CPU0                                    CPU1 - CPUX
printk
 preempt_disable
  console_lock                          printk only add data to logbuf
                                        printk
  console_unlock()                      printk
   while (logbuf not empty)              ...
    call_console_drivers()              printk
  up console_sem
preempt_enable                          printk
                                         preempt_disable
                                          console_lock     #on CPU1
                                          console_unlock
                                           while (logbuf not empty)
                                            ...

and so on.

so that's why in some cases (when there is a concurrent task (or tasks)
doing printk() more of less frequently) doing something like:

= printk in softirg/IRQ
= or spin_lock; printk; spin_unlock
= or preempt_disable; printk; preempt_enable
= or rcu_read_lock; printk; rcu_read_unlock
= or local irq save; printk; local irq restore
= etc.

can lead to negative consequences -- console_unlock() only cares about
the data it can print. cond_resched() cannot fix all of the cases above,
Jan Kara's patch set can.

if you say that you can guarantee that printk will not loop for too long
(sorry, I haven't looked yet at the code you have attached) then yes,
preempt_disable or rcu read lock should do the trick for you.

	-ss

[..]
> > several questions,
> > do you use some sort of oom-kill reproducer? ... the problem with printk
> > is that you never know which once of the CPUs will do the printing job at
> > the end; any guess there is highly unreliable. but, assuming that you have
> > executed that oom-kill reproducer many times before the patch in question
> > do you have any rough numbers to compare how many seconds it used to take
> > to dump_stack all of the tasks?
> 
> Yes, I'm using a stress tester which creates thousands of threads
> (shown below). My dump (shown bottom) is intended for finding bugs
> in corner cases and is written to wait for a bit for each thread
> so that my dump shall not hold RCU lock for too long even if there
> are thousands of threads to dump.

────────────────────

■ **Written exercise a**
Copy the part of the printk discussion starting at "can lead to" and ending at "patch set can." word for word.
The printk discussion above has no connection to the rows that follow it.

■ **Given information**
────────────────────

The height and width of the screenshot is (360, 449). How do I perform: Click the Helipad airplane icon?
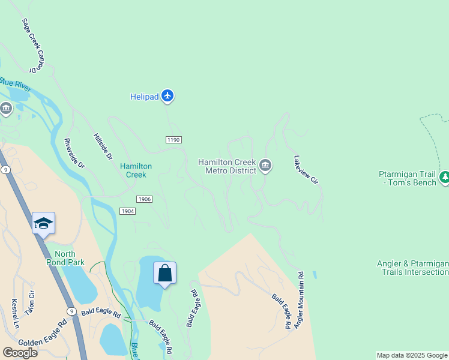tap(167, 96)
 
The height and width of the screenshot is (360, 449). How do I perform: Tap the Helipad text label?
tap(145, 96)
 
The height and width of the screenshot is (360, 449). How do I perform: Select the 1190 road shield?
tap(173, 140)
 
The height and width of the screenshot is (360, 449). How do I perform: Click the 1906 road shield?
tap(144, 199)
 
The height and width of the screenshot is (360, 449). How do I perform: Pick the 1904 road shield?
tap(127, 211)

────────────────────

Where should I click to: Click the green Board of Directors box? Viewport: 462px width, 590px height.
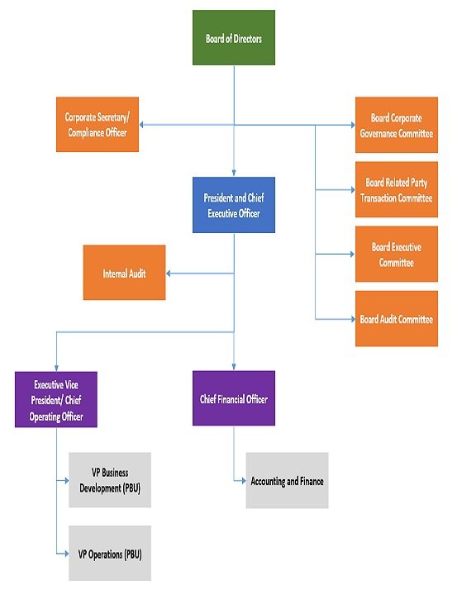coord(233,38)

────────────────────

■ **Written exercise b**
Turn the rows starting at the line that contains "Where should I" and ending at the line that contains "coord(233,38)" into a Markdown table with the columns Index and Entry. Give one table row per line, skip blank lines, and leave the pictures out.

■ **Reply a**
can lead to negative consequences -- console_unlock() only cares about
the data it can print. cond_resched() cannot fix all of the cases above,
Jan Kara's patch set can.

■ **Reply b**
| Index | Entry |
|---|---|
| 1 | Where should I click to: Click the green Board of Directors box? Viewport: 462px width, 590px height. |
| 2 | coord(233,38) |